Apollo 16 was crewed by John W Young, T Kenneth Mattingly Jr and Charles M Duke Jr. This mission shared a lot of the same qualities as the Apollo 15 mission, bringing along the SIM and lunar rover as part of their equipment. The launch and journey to the moon could not have gone smoother, with only a malfunction in a backup unit gimbal unit (responsible for aiming the engines) causing brief concern. Many of the issues that plagued Apollo 15 were rectified in this mission, such as allowing the astronauts additional sleep and a change in diet to ensure they wouldn’t suffer electrolyte loss.

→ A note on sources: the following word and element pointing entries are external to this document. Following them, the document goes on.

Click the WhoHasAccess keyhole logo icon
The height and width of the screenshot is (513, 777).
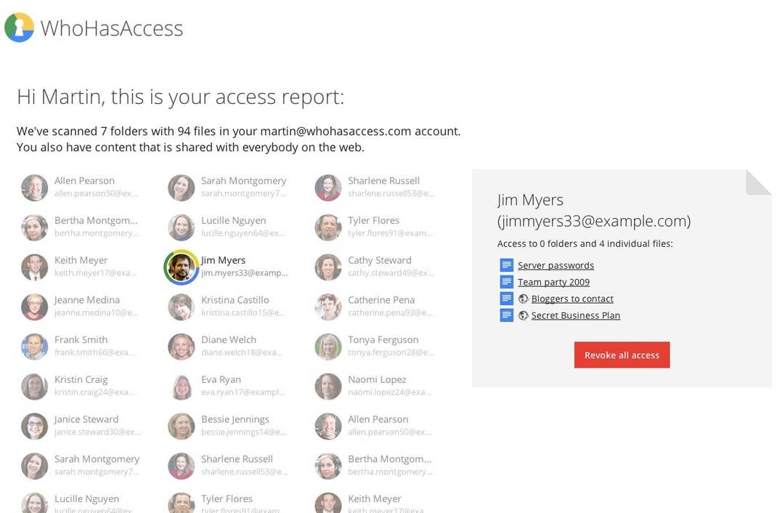click(x=19, y=28)
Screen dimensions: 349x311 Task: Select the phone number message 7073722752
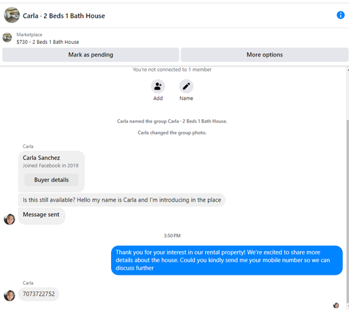point(38,294)
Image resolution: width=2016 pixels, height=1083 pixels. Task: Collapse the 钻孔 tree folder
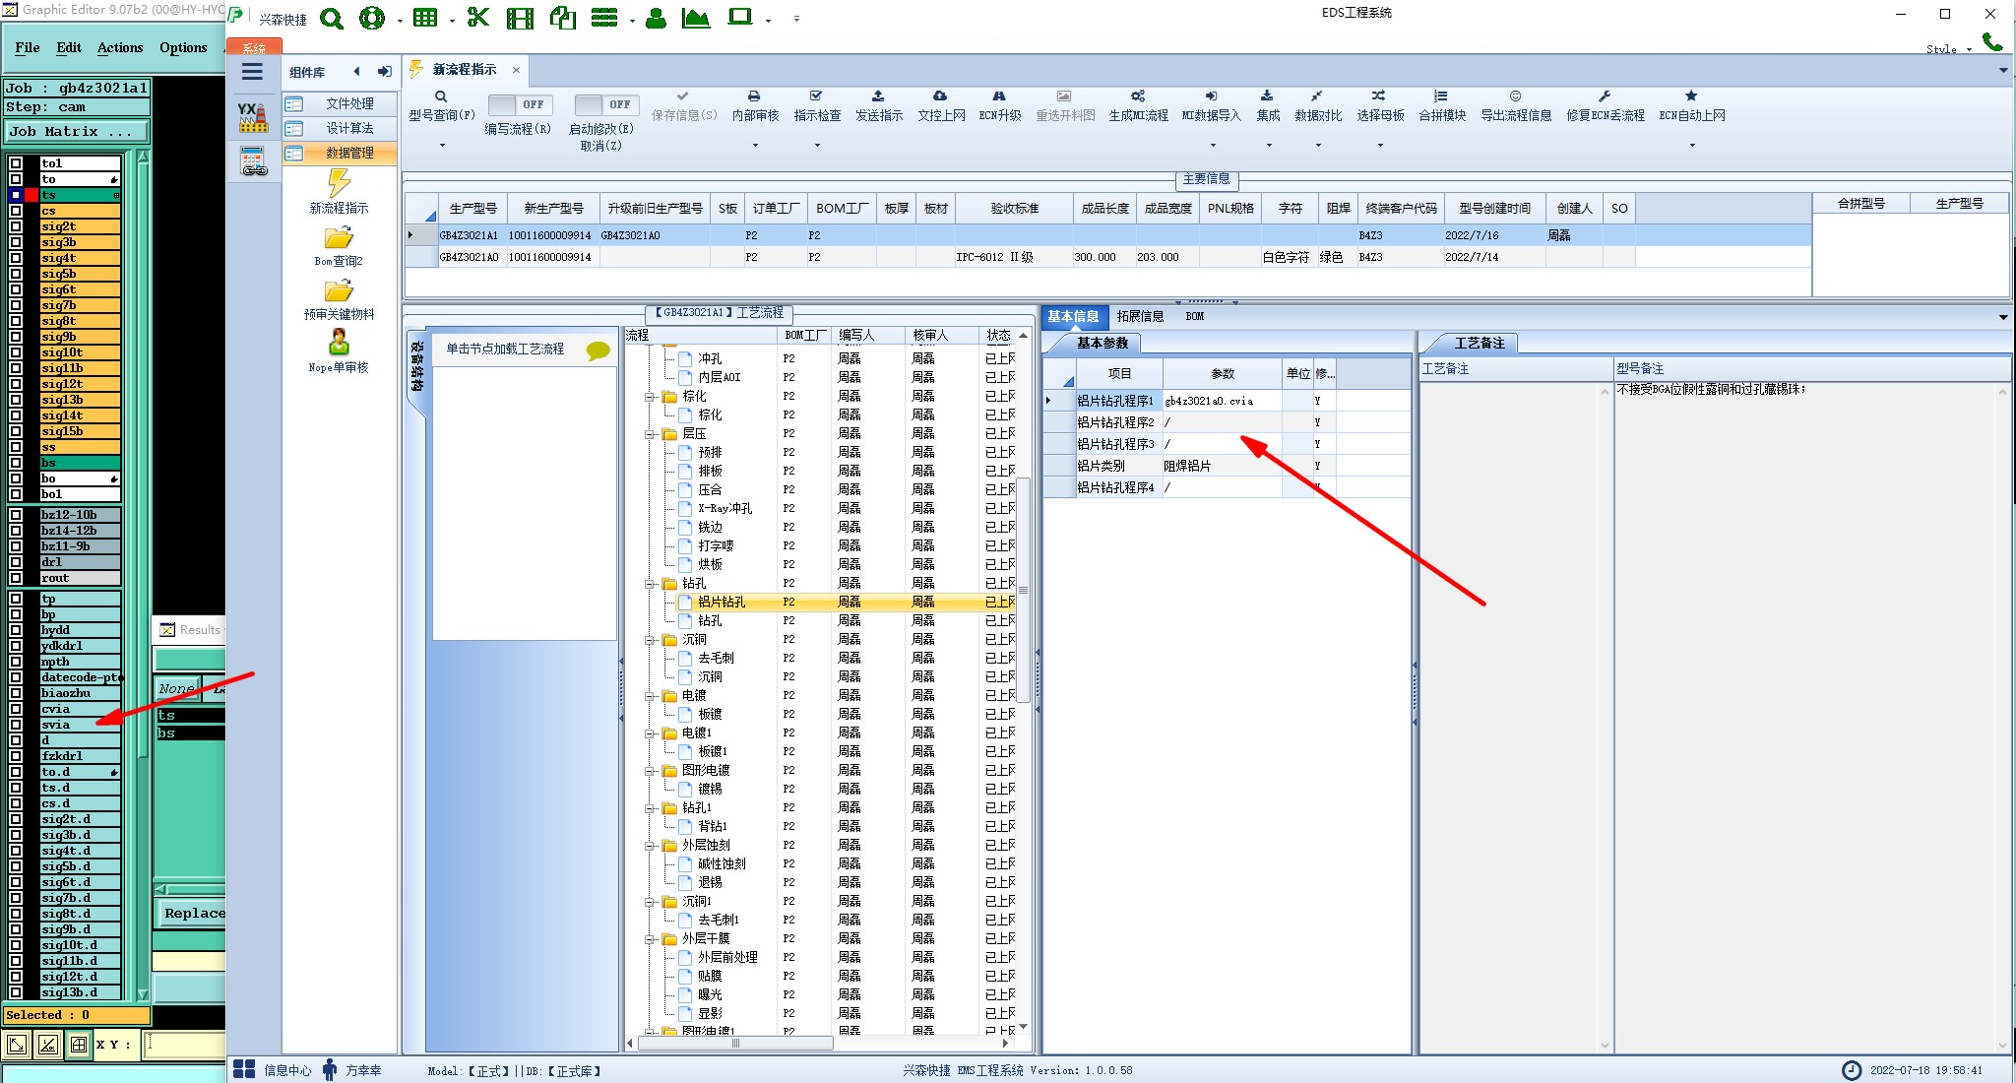point(651,584)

This mission brought back the largest single piece of the lunar surface, nick named Big Muley and weighing in at 11kg. Young and Mattingly also took the opportunity to test out the limits of the lunar rover, achieving the highest speed ever set by a vehicle on another planet’s surface at 18KM/h. The rest of the mission was as routine as it could be and the astronauts returned to earth just on a week later with almost 100kg worth of lunar surface material.

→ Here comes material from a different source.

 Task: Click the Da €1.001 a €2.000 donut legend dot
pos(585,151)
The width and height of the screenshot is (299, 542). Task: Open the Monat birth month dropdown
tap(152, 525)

Although never scheduled to be Apollo 17 was the last of the Apollo missions and the final time that a human would walk on the surface of the moon. Crewed by astronauts Eugene A Cernan, Ronald E Evans and Harrison H Schmidt Apollo 17 was the first ever night launch of a US human spaceflight. During the trip to the moon the crew took one of the most famous photographs in space history, the one known as the Blue Marble depicting Earth as a beautiful gem hovering in the cold blackness of space. It was also the first mission to carry a scientist astronaut (Schmidtt) as all other astronauts had been selected directly from the military. This was also the longest lunar mission to date, setting no less than 3 time records and boasting the largest lunar surface haul at 110kg.

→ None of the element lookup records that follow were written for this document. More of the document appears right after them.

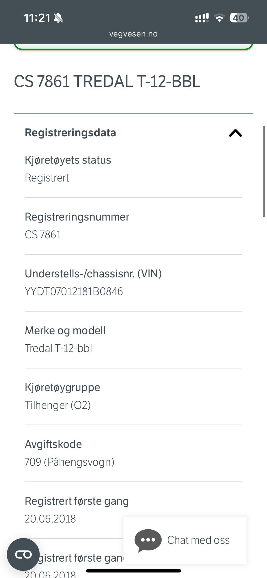Tap the Registrert første gang date 20.06.2018
The image size is (267, 578).
50,519
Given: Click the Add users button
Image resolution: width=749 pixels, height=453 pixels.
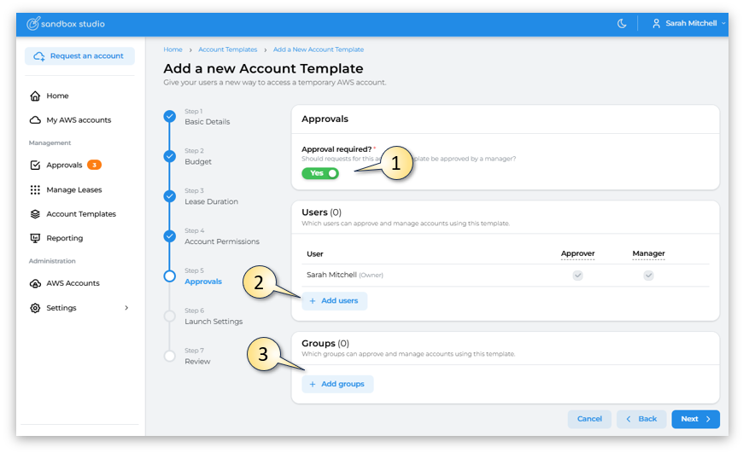Looking at the screenshot, I should [x=334, y=301].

The landing site for Apollo 17 was actually selected based on observations from the Apollo 15 mission called Taurus-Littrow. This site was chosen as the formations there looked to be lunar bedrock, something that hadn’t yet been acquired. They also investigated some strange orange soil (technically regolith) which turned out to be the result of long gone volcanism that formed glass beads. Overall the mission spanned a phenomenal 12 days and still stands as humanity’s longest ever mission past low Earth orbit.

For a youngster like who despite being too young to experience the stories of the Apollo missions unfolded they still mean a great deal to me. These brave souls took an extreme risk in pushing the human frontier further that it had ever gone before and I rightly salute them for it. I hope one day soon in the future that humanity will return to our celestial sister and hopefully will make our presence there permanent. I know its a hopelessly romantic idea to colonize the harsh, barren environment of the Moon but I know that one day we’ll do it and humanity will be all the better off for doing so.